To do ▸
Every single entry needs to appear again exactly as given.

*** Opening Given records ***

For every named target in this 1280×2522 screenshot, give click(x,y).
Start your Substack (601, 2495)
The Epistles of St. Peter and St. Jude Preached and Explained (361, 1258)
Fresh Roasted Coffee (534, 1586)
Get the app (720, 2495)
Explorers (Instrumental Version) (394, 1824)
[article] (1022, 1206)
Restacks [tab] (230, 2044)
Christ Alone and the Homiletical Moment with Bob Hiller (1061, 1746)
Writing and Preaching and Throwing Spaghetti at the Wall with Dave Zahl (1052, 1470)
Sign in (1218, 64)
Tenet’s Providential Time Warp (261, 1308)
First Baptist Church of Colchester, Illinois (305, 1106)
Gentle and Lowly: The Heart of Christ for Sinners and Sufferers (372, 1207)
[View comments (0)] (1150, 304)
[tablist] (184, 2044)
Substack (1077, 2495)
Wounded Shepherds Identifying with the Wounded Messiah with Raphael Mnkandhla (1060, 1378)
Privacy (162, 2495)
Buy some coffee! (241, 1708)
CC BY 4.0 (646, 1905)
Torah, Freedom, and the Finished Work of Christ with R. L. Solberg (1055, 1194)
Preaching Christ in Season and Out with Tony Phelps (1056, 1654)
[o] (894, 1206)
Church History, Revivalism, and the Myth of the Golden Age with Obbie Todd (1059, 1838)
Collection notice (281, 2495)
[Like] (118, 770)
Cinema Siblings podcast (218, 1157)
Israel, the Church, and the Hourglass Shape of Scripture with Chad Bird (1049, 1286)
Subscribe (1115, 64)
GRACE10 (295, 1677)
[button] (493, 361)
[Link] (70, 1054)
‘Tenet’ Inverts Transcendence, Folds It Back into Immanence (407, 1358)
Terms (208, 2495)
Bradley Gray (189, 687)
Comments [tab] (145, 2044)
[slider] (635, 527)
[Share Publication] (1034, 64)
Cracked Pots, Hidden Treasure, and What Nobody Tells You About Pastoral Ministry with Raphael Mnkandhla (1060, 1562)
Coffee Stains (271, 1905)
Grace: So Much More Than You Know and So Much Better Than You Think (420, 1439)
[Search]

*** Closing Given records ***

Expected output ▸
For every named target in this 1280×2522 screenshot, give click(x,y).
Start your Substack (601, 2495)
The Epistles of St. Peter and St. Jude Preached and Explained (361, 1258)
Fresh Roasted Coffee (534, 1586)
Get the app (720, 2495)
Explorers (Instrumental Version) (394, 1824)
[article] (1022, 1206)
Restacks [tab] (230, 2044)
Christ Alone and the Homiletical Moment with Bob Hiller (1061, 1746)
Writing and Preaching and Throwing Spaghetti at the Wall with Dave Zahl (1052, 1470)
Sign in (1218, 64)
Tenet’s Providential Time Warp (261, 1308)
First Baptist Church of Colchester, Illinois (305, 1106)
Gentle and Lowly: The Heart of Christ for Sinners and Sufferers (372, 1207)
[View comments (0)] (1150, 304)
[tablist] (184, 2044)
Substack (1077, 2495)
Wounded Shepherds Identifying with the Wounded Messiah with Raphael Mnkandhla (1060, 1378)
Privacy (162, 2495)
Buy some coffee! (241, 1708)
CC BY 4.0 (646, 1905)
Torah, Freedom, and the Finished Work of Christ with R. L. Solberg (1055, 1194)
Preaching Christ in Season and Out with Tony Phelps (1056, 1654)
[o] (894, 1206)
Church History, Revivalism, and the Myth of the Golden Age with Obbie Todd (1059, 1838)
Collection notice (281, 2495)
[Like] (118, 770)
Cinema Siblings podcast (218, 1157)
Israel, the Church, and the Hourglass Shape of Scripture with Chad Bird (1049, 1286)
Subscribe (1115, 64)
GRACE10 (295, 1677)
[button] (493, 361)
[Link] (70, 1054)
‘Tenet’ Inverts Transcendence, Folds It Back into Immanence (407, 1358)
Terms (208, 2495)
Bradley Gray (189, 687)
Comments [tab] (145, 2044)
[slider] (635, 527)
[Share Publication] (1034, 64)
Cracked Pots, Hidden Treasure, and What Nobody Tells You About Pastoral Ministry with Raphael Mnkandhla (1060, 1562)
Coffee Stains (271, 1905)
Grace: So Much More Than You Know and So Much Better Than You Think (420, 1439)
[Search]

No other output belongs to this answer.